RGA et assurance : comment fonctionne l’indemnisation ?

La couverture des dommages causés par le RGA passe par le régime des catastrophes naturelles, prévu dans votre contrat d’assurance multirisque habitation (MRH). Pour en bénéficier, votre commune doit avoir fait l’objet d’un arrêté de catastrophe naturelle sécheresse publié au Journal Officiel. Vous disposez alors de 30 jours pour déclarer votre sinistre.

Point critique. Le régime CAT NAT ne se déclenche pas automatiquement. L’assureur mandate son propre expert, qui peut minimiser l’impact du RGA ou invoquer d’autres causes pour limiter la prise en charge. Être assisté par un expert d’assuré dès la première expertise change radicalement les résultats.

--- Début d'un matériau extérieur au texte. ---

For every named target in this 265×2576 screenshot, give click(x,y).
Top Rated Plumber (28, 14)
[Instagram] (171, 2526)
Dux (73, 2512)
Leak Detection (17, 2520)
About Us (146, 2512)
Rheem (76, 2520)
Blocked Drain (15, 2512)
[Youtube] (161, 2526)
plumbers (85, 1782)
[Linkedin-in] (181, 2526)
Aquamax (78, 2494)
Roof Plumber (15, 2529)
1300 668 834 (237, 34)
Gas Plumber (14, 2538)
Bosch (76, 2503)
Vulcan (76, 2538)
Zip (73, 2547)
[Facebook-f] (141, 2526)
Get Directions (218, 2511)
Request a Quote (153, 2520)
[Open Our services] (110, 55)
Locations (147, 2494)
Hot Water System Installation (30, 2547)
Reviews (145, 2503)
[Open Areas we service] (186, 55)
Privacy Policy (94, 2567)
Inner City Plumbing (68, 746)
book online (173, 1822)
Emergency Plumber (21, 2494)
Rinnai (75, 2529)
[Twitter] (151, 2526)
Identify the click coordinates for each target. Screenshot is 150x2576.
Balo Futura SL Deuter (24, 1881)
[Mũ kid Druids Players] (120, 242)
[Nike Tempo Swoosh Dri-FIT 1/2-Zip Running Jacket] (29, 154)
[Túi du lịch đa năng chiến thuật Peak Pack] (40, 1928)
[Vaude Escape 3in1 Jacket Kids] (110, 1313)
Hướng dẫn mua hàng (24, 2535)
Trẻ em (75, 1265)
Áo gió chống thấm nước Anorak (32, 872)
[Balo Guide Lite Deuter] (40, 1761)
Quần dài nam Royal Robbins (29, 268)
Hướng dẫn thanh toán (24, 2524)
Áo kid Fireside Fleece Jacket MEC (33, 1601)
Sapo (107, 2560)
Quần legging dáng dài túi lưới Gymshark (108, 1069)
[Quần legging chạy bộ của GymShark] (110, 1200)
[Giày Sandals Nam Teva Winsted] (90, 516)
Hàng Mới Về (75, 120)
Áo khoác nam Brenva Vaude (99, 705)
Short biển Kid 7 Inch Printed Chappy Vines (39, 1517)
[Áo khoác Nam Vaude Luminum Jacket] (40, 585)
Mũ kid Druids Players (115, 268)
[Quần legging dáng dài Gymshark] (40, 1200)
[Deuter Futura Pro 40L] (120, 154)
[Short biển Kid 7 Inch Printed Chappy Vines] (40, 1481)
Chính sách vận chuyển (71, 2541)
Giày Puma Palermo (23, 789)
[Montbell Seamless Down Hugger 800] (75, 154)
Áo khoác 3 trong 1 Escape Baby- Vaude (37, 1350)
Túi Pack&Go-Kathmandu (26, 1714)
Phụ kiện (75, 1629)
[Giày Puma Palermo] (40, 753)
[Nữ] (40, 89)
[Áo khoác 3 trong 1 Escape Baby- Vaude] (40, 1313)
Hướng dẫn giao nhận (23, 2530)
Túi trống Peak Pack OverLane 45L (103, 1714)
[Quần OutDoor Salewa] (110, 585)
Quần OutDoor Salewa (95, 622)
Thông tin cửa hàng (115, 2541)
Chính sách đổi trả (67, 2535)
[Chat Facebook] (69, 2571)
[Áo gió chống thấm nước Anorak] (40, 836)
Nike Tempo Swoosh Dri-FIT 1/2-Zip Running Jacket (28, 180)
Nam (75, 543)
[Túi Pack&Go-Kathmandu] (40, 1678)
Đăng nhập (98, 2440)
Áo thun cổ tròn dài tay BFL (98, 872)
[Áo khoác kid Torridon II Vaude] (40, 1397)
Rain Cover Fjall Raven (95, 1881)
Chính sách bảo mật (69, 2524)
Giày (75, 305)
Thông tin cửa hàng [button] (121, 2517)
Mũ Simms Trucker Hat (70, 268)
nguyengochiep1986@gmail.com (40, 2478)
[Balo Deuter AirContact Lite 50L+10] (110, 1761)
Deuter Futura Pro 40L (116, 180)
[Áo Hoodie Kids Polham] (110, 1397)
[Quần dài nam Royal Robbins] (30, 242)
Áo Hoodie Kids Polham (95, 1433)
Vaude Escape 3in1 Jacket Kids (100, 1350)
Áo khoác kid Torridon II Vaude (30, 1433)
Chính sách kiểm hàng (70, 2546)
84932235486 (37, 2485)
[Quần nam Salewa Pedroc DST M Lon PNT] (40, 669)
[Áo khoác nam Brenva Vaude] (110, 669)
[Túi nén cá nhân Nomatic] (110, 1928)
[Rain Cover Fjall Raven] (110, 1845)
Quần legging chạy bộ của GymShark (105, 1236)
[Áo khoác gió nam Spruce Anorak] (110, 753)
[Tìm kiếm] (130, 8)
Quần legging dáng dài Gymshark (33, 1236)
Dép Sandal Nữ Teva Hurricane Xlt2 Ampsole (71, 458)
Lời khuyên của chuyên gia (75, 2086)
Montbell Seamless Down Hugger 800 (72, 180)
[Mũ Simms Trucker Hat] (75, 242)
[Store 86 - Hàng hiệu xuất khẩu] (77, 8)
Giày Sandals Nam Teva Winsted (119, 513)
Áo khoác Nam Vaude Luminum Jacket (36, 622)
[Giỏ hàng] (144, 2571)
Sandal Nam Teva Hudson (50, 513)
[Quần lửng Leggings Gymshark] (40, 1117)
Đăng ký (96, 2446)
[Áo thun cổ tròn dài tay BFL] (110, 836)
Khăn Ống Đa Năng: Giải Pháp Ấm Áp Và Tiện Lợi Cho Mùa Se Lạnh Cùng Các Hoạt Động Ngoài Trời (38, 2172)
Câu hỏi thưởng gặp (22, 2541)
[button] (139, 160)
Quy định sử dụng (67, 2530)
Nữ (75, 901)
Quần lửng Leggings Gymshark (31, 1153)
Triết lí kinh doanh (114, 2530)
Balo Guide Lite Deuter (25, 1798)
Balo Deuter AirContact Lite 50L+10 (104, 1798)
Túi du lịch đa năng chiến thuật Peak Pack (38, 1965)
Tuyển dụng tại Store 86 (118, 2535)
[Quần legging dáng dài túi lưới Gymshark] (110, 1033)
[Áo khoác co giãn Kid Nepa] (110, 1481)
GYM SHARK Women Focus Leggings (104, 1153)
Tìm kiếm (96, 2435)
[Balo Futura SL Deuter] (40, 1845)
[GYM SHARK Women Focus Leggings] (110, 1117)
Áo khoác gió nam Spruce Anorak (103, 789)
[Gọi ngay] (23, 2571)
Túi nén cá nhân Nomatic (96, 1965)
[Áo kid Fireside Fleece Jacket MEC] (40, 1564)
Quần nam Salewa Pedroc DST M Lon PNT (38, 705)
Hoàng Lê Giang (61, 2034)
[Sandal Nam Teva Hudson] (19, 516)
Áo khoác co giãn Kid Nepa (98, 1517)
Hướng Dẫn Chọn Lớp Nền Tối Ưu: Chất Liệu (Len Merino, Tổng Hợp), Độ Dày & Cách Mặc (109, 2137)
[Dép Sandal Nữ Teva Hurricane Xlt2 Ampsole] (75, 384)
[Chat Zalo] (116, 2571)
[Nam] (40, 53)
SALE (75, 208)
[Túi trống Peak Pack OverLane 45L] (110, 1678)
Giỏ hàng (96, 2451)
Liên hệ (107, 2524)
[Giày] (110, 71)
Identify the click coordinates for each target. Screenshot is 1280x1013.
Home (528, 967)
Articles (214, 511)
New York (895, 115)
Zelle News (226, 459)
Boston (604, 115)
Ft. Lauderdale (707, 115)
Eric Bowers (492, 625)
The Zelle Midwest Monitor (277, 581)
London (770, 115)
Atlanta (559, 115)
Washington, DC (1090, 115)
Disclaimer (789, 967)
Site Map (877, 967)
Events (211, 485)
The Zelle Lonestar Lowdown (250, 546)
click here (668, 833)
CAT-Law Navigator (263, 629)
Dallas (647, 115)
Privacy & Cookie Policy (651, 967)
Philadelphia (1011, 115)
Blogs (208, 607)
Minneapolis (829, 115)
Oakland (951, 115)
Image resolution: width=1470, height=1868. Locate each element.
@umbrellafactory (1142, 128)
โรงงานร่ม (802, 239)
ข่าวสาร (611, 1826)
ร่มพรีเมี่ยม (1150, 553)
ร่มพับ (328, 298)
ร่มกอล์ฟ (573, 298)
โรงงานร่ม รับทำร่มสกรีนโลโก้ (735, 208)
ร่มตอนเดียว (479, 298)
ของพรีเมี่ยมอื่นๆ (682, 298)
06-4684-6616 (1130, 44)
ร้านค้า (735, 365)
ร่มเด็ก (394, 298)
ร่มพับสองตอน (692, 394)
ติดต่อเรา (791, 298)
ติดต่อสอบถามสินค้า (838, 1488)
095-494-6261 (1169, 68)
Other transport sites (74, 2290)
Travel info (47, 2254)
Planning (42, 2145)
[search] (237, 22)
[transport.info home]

Votre maison est sur un sol argileux dans le 63 ? Parlons de votre situation.
Stéphane Everlé – 04 73 77 88 58 / 06 60 50 84 00 / expert@aexpertbat.fr

Questions fréquentes

Le RGA concerne-t-il aussi les maisons récentes construites après 2020 ?

Oui. La loi ELAN (2018) impose des études géotechniques G1 et G2 pour les constructions neuves en zone d’aléa RGA. Mais ces études ne protègent pas contre les mouvements liés aux sécheresses exceptionnelles, surtout si les fondations ont été dimensionnées sur la base de données climatiques désormais dépassées.

Mon voisin a été indemnisé mais pas moi pour la même sécheresse. Comment est-ce possible ?

Les conditions de chaque dossier sont évaluées individuellement. Votre voisin a peut-être été assisté par un expert d’assuré, ou son dossier présentait des preuves plus solides. Un refus n’est pas définitif : une contre-expertise bien préparée peut changer le résultat.

Peut-on prévenir les dommages RGA avant qu’ils n’apparaissent ?

Partiellement. Ne pas planter de grands arbres à moins de 5 mètres des fondations, drainer correctement les abords de la maison, et éviter les variations brutales d’arrosage autour du bâtiment limitent les risques. Mais face à une sécheresse intense sur des fondations superficielles en terrain argileux, ces mesures restent insuffisantes.